When the Church Bells Ring: Themes and Proclivities of the Danish Folktale "Agnete and the Merman"

0
574


Fascination with the Danish ballad Agnete og Havmanden , or “Agnete and the Merman”, has long been prominent in the Scandinavian countries. In spite of arguments over origin and dating, the poem has survived centuries of uncertainty through its thrilling themes of forbidden sexuality, spiritual toil, and outright abandonment.

A Tragic Tale

Axel Olrik dates this ballad to the post-medieval period, though its precise origin date is uncertain. Olrik also believes that the source is German rather than the assumption that it is natively Danish. There were many variations of the ballad written during the 18th and 19th century which are considered the foundation for modern alterations. Among these texts, the ballads written by Jens Baggesen, Adam Gottlob Oehlenschläger, and Hans Christian Andersen are the most widely circulated.

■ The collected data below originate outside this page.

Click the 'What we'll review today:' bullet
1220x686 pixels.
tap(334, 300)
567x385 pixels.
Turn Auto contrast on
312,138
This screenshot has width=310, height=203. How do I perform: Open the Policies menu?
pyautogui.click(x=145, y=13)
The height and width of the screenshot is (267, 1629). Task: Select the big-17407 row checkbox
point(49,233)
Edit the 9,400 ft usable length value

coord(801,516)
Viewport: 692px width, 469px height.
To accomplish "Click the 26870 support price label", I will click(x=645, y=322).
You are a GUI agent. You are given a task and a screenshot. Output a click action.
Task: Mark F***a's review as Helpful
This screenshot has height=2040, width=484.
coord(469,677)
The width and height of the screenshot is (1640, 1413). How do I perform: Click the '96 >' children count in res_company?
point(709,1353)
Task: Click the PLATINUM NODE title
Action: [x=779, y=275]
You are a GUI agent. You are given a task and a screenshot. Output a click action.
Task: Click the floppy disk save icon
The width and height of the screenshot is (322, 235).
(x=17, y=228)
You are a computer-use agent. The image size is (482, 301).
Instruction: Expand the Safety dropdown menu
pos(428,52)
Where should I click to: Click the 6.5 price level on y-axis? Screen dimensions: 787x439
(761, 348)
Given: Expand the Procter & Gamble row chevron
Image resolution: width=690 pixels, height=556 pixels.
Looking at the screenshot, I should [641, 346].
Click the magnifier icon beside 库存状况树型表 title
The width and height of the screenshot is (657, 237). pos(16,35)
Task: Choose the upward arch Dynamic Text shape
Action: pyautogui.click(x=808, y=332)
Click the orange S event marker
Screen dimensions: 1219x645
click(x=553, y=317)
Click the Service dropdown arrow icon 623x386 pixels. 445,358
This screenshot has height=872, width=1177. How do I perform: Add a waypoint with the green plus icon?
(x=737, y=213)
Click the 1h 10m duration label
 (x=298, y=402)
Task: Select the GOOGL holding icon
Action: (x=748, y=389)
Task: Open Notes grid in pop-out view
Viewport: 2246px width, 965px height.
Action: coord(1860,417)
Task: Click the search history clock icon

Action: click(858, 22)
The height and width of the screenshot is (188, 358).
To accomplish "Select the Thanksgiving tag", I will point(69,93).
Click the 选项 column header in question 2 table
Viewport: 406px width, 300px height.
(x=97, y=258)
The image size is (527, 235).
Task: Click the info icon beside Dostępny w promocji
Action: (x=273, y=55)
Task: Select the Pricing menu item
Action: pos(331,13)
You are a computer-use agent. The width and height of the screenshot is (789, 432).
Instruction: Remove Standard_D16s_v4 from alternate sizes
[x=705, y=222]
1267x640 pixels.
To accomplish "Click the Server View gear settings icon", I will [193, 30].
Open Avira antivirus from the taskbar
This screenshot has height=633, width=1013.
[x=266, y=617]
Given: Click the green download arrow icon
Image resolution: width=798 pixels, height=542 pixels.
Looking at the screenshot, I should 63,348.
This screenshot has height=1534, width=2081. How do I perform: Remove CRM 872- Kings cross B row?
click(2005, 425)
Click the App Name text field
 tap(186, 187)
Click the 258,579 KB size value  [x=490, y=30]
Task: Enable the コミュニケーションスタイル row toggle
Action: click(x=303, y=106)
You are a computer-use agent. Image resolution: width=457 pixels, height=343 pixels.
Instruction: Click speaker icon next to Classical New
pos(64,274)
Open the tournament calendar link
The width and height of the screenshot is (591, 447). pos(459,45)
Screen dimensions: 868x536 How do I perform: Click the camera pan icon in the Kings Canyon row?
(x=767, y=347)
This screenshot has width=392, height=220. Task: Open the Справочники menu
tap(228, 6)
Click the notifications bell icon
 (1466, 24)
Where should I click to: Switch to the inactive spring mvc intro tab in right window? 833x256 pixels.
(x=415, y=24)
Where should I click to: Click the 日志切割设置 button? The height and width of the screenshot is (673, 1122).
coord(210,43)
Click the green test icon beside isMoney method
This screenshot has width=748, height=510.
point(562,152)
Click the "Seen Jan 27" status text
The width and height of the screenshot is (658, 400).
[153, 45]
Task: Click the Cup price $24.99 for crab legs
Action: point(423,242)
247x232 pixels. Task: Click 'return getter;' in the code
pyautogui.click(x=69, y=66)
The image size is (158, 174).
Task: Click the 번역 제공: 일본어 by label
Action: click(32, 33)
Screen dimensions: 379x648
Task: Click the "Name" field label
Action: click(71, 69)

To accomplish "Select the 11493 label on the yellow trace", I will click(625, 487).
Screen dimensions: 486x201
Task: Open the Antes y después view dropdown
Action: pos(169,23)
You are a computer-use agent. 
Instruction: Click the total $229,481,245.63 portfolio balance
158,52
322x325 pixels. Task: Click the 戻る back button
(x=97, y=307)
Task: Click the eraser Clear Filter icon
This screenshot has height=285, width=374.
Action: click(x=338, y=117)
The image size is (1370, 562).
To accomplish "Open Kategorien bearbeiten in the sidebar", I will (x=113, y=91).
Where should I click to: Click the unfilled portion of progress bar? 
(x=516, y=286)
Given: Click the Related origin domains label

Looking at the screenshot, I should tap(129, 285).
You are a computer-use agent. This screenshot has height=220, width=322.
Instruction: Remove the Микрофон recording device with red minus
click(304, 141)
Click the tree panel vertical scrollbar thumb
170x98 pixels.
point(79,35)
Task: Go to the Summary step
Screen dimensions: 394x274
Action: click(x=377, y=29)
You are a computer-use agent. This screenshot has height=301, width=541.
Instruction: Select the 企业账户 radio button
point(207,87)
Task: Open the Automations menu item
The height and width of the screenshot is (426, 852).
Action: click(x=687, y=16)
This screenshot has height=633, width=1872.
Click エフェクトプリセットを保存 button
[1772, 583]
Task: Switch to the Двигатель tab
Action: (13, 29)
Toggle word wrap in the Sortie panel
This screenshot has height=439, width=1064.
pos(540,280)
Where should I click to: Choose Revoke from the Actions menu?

In Jens Baggesen’s rendition, c. 1812, the story is as follows: a beautiful young Danish woman, Agnete is approached by the unnamed merman while sitting near to the sea. The merman approaches her, professing his love, and she agrees to return to the sea with him admitting similar feelings. During her time under the sea, she bears the merman two children, but upon hearing the bells of the church from the surface, she begs her husband to allow her to go to the surface just one more time. Vowing to return the following day, the merman grants her request, and she leaves her children with her husband to return to the surface.

Coronation of the Sea Queen: “Now you shall be my queen & stay with me forever.” Illustration by John Bauer. ( Melusina Mermaid )

Yet the church does not provide the comfort Agnete hoped for. Approaching the church at midnight, Agnete finds herself confronted by her mother, who breaks the terrible news to her that the bells Agnete had heard were chimes signifying the funeral of Agnete’s father, who had killed himself when the search for his daughter went unresolved. While begging her daughter to return to the surface, Agnete sees a tombstone beyond her mother—one which bears her mother’s name. It is then Agnete realizes that her time in the sea was not equivalent to the time on land, and her entire family has died while she remained under the sea.

Alterations to the Ballad

Adam Gottlob Oehlenschläger wrote a variation in the 19th century as well, with only a few minor changes. Agnete’s name becomes Agnes, and Agnes has seven children rather than a mere two. Furthermore, it also discusses Agnes’ death—absent from the original version—yet her death merely occurs after surfacing from the water.

Hans Christian Andersen wrote a version similar to Oehlenschläger’s in 1832-4, made all the more intriguing to modern scholars by the inversion of gender roles in comparison to his earlier “The Little Mermaid,” in which the mermaid fails to obtain her human true love and perishes at the end of the tale. Andersen’s tale was performed at the Royal Theater in the 1840s, and it is likely because of his prominent name in fairy-tale circles that “Agnete and the Merman” remaining in circulation.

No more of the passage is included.